Friday, February 11, 2011
Revive Us! Change Us!
Here’s one thing I’ve never heard a Christian say: “The church isn’t in need of revival.” I think that we’re all troubled by the state of the church, even the state of our own lives! At least, we should be! But from where does revival come?
It doesn’t come from us and our strenuous efforts. Joshua had lamented that Israel didn’t have what it took: "You are not able to serve the LORD” (Joshua 24:19). Moses had expressed a similar lament:
• “But to this day the LORD has not given you a mind that understands or eyes that see or ears that hear.” (Deut. 29:4)
However, he assured Israel that,
• “The LORD your God will circumcise your hearts and the hearts of your descendants, so that you may love him with all your heart and with all your soul, and live.” (Deut. 30:6)
Even now, under the New Covenant, we are still utterly dependent upon God. Paul wrote to the Corinthian church that he had to first learn to despair of his own abilities before he could learn to trust only in God’s (2 Cor. 1:8-9; 3:5). This lesson is especially true when it’s a matter of changing hearts. If we can’t add an inch to our heights, then how are we to change what is invisible and contained within! This should alert us to the fact that prayer to our omnipotent God is the most appropriate exercise.
In fact, it’s a blessing to know that we can’t handle our lives. A vast, unstoppable army was invading Judea. King Jehoshaphat knew that Judea couldn’t withstand such an army. He therefore humbled himself before his God, praying:
• “For we have no power to face this vast army that is attacking us. We do not know what to do, but our eyes are upon you." (2 Chron. 20:12)
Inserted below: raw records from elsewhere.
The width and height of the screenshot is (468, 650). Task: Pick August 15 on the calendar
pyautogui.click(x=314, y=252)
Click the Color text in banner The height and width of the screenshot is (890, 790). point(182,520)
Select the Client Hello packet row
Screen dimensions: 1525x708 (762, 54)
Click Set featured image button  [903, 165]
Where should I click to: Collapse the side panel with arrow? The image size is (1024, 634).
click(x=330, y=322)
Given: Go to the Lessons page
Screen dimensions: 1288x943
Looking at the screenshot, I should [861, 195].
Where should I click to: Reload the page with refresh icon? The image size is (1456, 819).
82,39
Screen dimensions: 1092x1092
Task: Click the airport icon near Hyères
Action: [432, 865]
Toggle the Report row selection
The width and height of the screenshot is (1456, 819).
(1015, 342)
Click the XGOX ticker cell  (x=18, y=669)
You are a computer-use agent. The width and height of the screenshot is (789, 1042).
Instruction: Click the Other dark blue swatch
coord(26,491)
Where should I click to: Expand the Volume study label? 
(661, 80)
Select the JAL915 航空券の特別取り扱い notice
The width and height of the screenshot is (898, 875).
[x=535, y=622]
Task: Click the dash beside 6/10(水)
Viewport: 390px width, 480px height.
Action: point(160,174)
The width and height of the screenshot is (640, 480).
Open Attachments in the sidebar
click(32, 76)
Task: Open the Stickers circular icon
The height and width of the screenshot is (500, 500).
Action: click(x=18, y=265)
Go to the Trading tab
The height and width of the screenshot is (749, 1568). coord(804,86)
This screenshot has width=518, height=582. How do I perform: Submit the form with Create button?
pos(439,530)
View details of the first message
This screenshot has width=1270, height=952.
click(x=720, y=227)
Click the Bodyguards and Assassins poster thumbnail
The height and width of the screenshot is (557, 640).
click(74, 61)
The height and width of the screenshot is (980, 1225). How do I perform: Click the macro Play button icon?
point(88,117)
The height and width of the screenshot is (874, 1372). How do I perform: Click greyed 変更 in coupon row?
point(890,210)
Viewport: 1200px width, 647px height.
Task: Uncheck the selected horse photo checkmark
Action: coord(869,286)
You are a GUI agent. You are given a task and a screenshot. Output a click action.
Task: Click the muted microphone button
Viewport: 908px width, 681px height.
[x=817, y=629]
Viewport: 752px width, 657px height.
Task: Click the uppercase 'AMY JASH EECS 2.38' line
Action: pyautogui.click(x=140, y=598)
It wasn’t just the King’s eyes that were upon the Lord. “All the men of Judah, with their wives and children and little ones, stood there before the LORD” (2 Chron. 20:13). Their only hope was in their God, but it was well-placed. A prophet then announced:
• “This is what the LORD says to you: 'Do not be afraid or discouraged because of this vast army. For the battle is not yours, but God's.’” (2 Chron. 20:15)
Israel was instructed to merely observe His deliverance. They didn’t have to lift a finger. However, they did humble themselves before their God (2 Chron. 20:3). Any request for God’s deliverance must be accompanied by the knowledge of our own inability to deliver ourselves and the acknowledgement that we aren’t entitled to anything from Him. This acknowledgement includes a confession of our sins, every last one, of which we are aware!
I don’t think that revival will come until we are desperate for it, so much so, that it becomes foremost in our lives. Nor will it come until we confess all of our sins. King David gave us a good illustration of what personal revival looks like. He held back nothing from his confession list, even confessing that he had been a sinner from the get-go, exactly what our posture must be before God:
• “Surely you desire truth in the inner parts...You do not delight in sacrifice, or I would bring it; you do not take pleasure in burnt offerings. The sacrifices of God are a broken spirit; a broken and contrite heart, O God, you will not despise.” (Psalm 51:6, 16-17)
“Truth in the inner parts” is a matter of facing and confessing who we are and what we’re really about. This is what revival requires – complete transparency and brokenness before our Redeemer, and a recognition that it’s all about Him!
The same principle applies to both personal and national revival. This nation had been conceived on the principle that “all men are created equal.” We hailed this truth but refused to live by it, making ourselves hypocrites. Even the one who had coined this famous phrase, our third president Thomas Jefferson, had failed to release his slaves, those with whom he shared this equality. On numerous occasions, he had been confronted with his hypocrisy, once in 1791 by a free black leader in Maryland, Benjamin Banneker:
• “How pitiable it is to reflect that although you were so fully convinced of the benevolence of the Father of mankind, and of his equal and impartial distribution of these rights and privileges, which he hath conferred upon them, that you should at the same time counteract his mercies, in detaining by fraud and violence so numerous a part of my brethren, under groaning captivity and cruel oppression.”
Sadly, in the absence of true repentance, it required a bloody war to relieve this nation of its hypocrisy. We too cannot give sanction to any hypocrisy or refuge to any lie:
• “He who conceals his sins does not prosper, but whoever confesses and renounces them finds mercy.” (Proverbs 28:13)
We are in need of His mercy, a mercy that turns wrongs into rights, the bad into good. But it requires that we humble ourselves – something we find quite unpleasant and unnatural. The atheist and writer, Aldous Huxley, had stated as much, “Rolling in the muck is not the best way to get clean.” However, this is God’s way, and it yields great blessing, even revival!
The famous Augustine of Hippo wisely reflected: “We make a ladder out of our vices if we trample those same vices underfoot.” By trampling and them standing on them, we stand higher than we had before. I don’t think we will have revival until we “roll in the muck” so that we can then stand upon it.